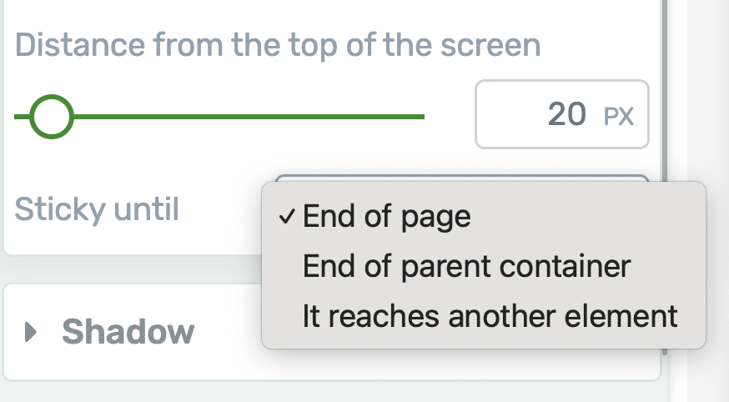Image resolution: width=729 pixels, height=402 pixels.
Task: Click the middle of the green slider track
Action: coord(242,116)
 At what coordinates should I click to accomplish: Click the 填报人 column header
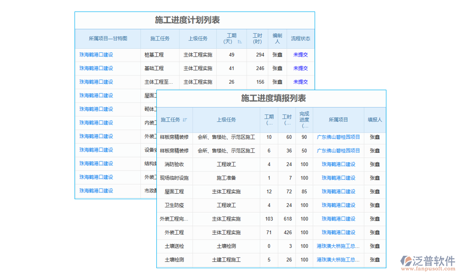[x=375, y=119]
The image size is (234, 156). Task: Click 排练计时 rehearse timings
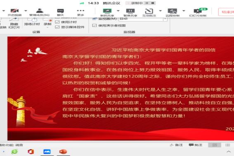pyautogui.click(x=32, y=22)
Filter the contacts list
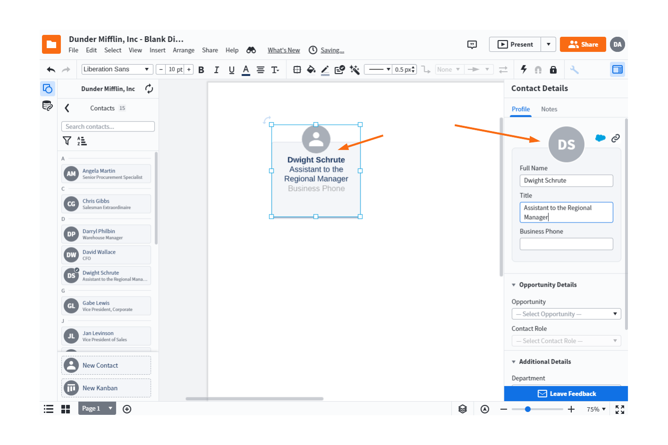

◆ **TASK STATEMENT**: Put the lines of the data above into a numbered list, leaving out the pictures and any blank lines.

◆ **TASK ANSWER**:
1. Image resolution: width=729 pixels, height=402 pixels.
2. Task: Click the middle of the green slider track
3. Action: coord(242,116)
4.  At what coordinates should I click to accomplish: Click the 填报人 column header
5. [x=375, y=119]
6. The image size is (234, 156). Task: Click 排练计时 rehearse timings
7. pyautogui.click(x=32, y=22)
8. Filter the contacts list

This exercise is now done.